* _Exercise data_:
┄┄┄┄┄┄┄┄┄┄┄┄┄┄┄┄┄┄┄┄

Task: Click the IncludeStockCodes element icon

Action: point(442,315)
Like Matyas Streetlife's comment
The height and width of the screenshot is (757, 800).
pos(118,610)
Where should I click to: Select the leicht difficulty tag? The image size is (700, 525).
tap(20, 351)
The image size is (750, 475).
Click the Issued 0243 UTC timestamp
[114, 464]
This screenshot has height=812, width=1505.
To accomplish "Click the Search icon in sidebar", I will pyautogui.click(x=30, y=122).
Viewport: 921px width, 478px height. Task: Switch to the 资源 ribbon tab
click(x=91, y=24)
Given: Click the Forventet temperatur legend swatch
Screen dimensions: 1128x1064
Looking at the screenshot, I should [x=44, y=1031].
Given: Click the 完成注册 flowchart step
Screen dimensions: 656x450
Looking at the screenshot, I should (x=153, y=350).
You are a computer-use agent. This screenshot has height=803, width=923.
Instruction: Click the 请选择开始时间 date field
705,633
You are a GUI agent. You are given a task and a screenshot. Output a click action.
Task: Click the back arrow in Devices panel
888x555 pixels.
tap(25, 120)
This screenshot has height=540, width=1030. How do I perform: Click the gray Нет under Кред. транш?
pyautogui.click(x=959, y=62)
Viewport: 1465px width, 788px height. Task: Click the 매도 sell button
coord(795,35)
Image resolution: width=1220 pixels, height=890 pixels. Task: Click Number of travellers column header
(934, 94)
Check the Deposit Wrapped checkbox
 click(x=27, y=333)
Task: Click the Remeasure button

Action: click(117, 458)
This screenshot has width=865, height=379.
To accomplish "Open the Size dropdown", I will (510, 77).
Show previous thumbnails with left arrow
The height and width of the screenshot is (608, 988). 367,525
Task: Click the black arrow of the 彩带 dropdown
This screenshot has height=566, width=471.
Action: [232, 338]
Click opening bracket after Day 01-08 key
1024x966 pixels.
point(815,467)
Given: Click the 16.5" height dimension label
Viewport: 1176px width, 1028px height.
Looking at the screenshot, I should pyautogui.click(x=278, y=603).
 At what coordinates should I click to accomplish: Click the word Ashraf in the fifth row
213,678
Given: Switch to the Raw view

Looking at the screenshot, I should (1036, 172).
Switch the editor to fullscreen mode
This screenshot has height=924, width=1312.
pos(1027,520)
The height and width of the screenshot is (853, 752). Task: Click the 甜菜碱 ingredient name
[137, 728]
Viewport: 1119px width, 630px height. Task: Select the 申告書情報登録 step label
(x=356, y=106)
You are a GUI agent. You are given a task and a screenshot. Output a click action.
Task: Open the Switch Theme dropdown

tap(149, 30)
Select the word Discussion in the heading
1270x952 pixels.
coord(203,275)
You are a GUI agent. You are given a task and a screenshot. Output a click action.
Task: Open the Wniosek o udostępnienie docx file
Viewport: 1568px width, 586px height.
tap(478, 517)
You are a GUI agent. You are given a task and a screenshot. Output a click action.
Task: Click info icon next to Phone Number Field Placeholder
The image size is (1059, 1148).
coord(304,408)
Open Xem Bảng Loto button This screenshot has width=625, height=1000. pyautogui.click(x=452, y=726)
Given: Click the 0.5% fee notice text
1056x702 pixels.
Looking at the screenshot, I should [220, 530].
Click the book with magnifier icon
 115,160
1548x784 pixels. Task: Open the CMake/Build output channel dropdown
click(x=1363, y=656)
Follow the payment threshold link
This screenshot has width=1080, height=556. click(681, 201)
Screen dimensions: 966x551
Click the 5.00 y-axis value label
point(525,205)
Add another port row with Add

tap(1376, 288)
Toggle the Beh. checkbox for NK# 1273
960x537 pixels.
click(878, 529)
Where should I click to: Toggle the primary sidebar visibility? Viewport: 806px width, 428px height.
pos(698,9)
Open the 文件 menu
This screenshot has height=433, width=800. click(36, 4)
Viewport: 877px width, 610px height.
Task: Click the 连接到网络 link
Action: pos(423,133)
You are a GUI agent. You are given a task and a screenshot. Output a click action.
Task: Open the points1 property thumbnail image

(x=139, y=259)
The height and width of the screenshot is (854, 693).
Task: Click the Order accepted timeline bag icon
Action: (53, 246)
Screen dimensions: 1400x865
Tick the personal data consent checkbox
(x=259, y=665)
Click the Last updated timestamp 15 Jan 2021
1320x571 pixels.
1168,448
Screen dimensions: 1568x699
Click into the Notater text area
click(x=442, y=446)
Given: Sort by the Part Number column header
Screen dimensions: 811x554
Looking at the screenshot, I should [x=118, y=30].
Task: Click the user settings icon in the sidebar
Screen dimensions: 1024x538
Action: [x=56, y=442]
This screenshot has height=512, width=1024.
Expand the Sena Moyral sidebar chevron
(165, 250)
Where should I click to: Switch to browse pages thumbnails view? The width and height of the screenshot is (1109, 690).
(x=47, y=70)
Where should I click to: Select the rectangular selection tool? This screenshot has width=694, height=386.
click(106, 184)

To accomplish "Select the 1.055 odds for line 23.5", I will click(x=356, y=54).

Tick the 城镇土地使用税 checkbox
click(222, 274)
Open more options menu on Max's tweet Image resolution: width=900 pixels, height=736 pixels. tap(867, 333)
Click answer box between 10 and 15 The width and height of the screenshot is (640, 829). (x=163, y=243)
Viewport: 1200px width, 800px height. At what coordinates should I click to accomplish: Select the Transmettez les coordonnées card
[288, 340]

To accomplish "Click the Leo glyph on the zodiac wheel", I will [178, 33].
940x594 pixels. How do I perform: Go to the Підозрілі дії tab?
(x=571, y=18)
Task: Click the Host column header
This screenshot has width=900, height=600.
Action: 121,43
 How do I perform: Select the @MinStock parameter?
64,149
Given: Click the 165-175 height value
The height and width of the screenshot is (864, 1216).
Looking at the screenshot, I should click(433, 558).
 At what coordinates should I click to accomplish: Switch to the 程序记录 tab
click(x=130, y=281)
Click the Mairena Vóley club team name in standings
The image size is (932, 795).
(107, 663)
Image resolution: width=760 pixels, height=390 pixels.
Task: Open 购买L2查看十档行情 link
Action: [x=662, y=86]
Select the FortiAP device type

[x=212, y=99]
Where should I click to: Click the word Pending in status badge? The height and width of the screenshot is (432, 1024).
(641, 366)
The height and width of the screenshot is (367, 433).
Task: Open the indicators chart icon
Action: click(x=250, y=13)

┄┄┄┄┄┄┄┄┄┄┄┄┄┄┄┄┄┄┄┄

* _What the exercise asks_: Identify the lines above with the word "will". Copy them.

* _Answer for the task_:
To accomplish "Click the Search icon in sidebar", I will pyautogui.click(x=30, y=122).
To accomplish "Open the Size dropdown", I will (510, 77).
To accomplish "Select the 1.055 odds for line 23.5", I will click(x=356, y=54).
To accomplish "Click the Leo glyph on the zodiac wheel", I will [178, 33].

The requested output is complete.